En la corrida de Algarra hubo toros para todos los gustos. O casi para todos los gustos. De los seis sorteados, cuatro procedían de sementales distintos y el matiz se distinguió en el ruedo. Pero una nota común: la nobleza. Y otra nota más: duraron lo que quisieron sus matadores sin poner pegas. Por hechuras, la corrida fue desigual de presencia. Pero toda ella con signo de plaza de primera: honda y bien armada. De los de antes de la merienda, el tercero fue toro de nota alta: un sardo de hermosa estampa, de cálida y noble embestida, con su punto de picante, que cogió la muleta surcando el hocico en la arena. Ureña lo entendió, o se entendieron ambos. Embebido en la muleta por la derecha, pasado siempre muy de cerca, consintió Ureña lo que el toro le pidió. Con el público volcado, Ureña nunca bajó los brazos ante toro que siempre pidió respuesta firme. La faena duró lo que debió durar; muy medida, de pases justos sin pasarse de rosca. Un acierto.
La sorpresa, por no ser toro que entraba de titular, fue el quinto, que saltó como sobrero. Sin ser tan ofensivo como el resto, sus hechuras delataban su condición: gran toro. Ya en el caballo se empleó en las dos varas, empujando con clase. Y en la muleta se vació hasta la última gota de su sangre brava: descolgado, noble, con clase, un sueño de toro. Perera entró en materia bien cumplida la faena. Comenzó de rodillas en toreo en redondo y esa primera parte resultó desigual, con poco eco hacia la gente. Una serie ligada con la izquierda prendió la mecha que hizo subir el termómetro de la faena. A partir de ahí, Pererase vio más a gusto y, más centrado, entendió que toro así no se le podía escapar. Cómplices toro y torero, la faena tuvo un final casi apoteósico. Pero pagó el torero tan larga labor, llegó el aviso antes de entrar a matar, pinchó por tres veces y se esfumó el triunfo.
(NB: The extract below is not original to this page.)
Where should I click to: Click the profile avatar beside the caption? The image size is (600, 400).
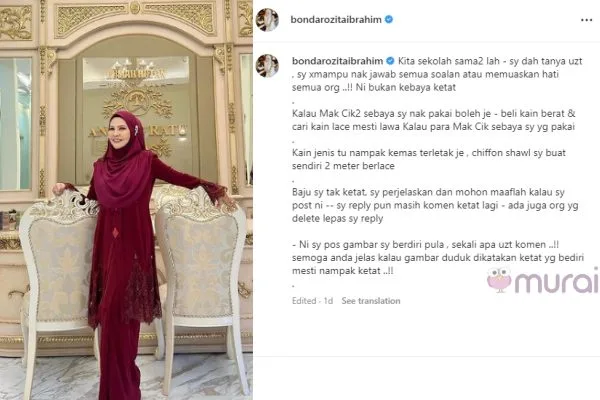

Al toro lo pasearon las mulillas por el ruedo en homenaje póstumo.
El castaño que abrió la corrida fue de fuerzas muy medidas. De embestida al pasito, con el que Castella no termino de cogerle el tiempo. Ninguno de los dos protagonistas centró interés en la gente. El cuarto, el cinqueño del envío, un hermoso burraco, sueltecillo en varas, también justo de fuerzas pero un camarada para los restos en la muleta. La faena de Castella, amontonada siempre, de poco ritmo, fue larga y solo al final, con su clásico toreo de cercanías y un desplante despreciando los trastos, calentó algo al tendido. Pero habían pasado 10 minutos desde el primer banderazo de saludo. El de Algarra aguantó y aguantó todo lo que le echo Castella en la muleta, sin rechistar. La media, defectuosa, sirvió para que llegara un premio generoso.
Otro buen toro, uno más, fue el segundo, una vez corrido el turno. Un burraco, que embistió por derecho, humilló, aunque fue más cortito por el pitón izquierdo. Pero noble a más. Perera, siempre sobrio, no cedió para la galería y, muy centrado, montó una faena que tuvo equilibrio. El toreo en redondo sobre la derecha destacó y solo en las tres manoletinas finales, hubo fuegos artificiales.
El sexto fue la excepción en todo. Rompió la armonía de presencia que tuvieron los otros cinco y, además, se puso remiso a la hora de tomar el engaño. Ureña echó de garra y, de porfía en porfía, arrancó muletazos y aplausos. Con el público a favor todo fue más fácil. Y la estocada final le abrieron la puerta grande.